Cangjie input method

Cangjie input method
Cangjie input method
	Coding of "倉頡輸入法" (i.e. Cangjie method) in traditional Chinese characters

Last updated January 13, 2026

- ：日月
- ：中土日
- ：日山
- ：日竹月山

The auxiliary shapes of each Cangjie radical have changed slightly across different versions of the Cangjie method. Thus, this is one reason that different versions of the Cangjie method are not completely compatible.

Chu also provided alternate names for some letters according to their characteristics as a mnemonics. They form a rhyme to help learners memorize the letters, each group being in a line:^[5]

Original keys	Mnemonics
日月金木水火土竹戈十大中一弓人心手口尸廿山女田卜	日月金木水火土斜點交叉縱橫鈎人心手口側並仰紐方卜

Keyboard layout

Basic rules

There are several general decomposition rules (拆字規則) that define how to analyze a character to arrive at a Cangjie code, as follows:^[6]

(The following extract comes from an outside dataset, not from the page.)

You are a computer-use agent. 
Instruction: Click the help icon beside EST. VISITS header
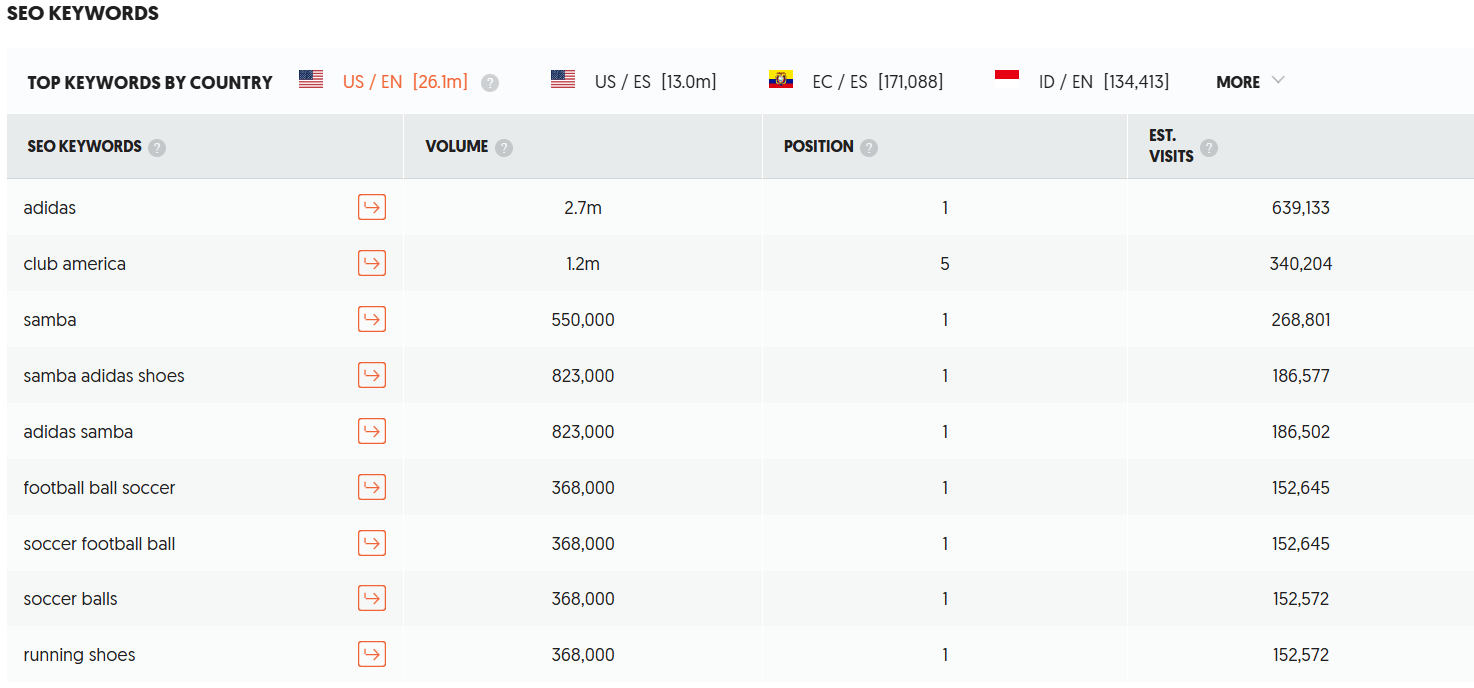tap(1209, 146)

Order of decomposition – left to right, top to bottom, and outside to inside.
Geometrically connected forms (compounds) - identify components and break up the character, i.e. 想→相+心.
- First component (字首) – usually the upper-most or the left-most part according to rule (1) Order of decomposition, i.e. 相.
- The body (字身) – except the first component, i.e. 心.
Number of codes – take at most 5 codes
- For non-geometrically connected forms, take at most 4 codes.
- For geometrically connected forms, take at most 5 codes, 2 from the first component and 3 from the body.
  - if the first component has more than 2 codes, take the first and the last.
  - If the body has more than 3 codes, consider breaking it up further.
    - If it can be broken up into second and third components,
      - take the first code from the second component and the first and last codes from the third.
    - If it cannot be broken up further, take the first, second and last codes.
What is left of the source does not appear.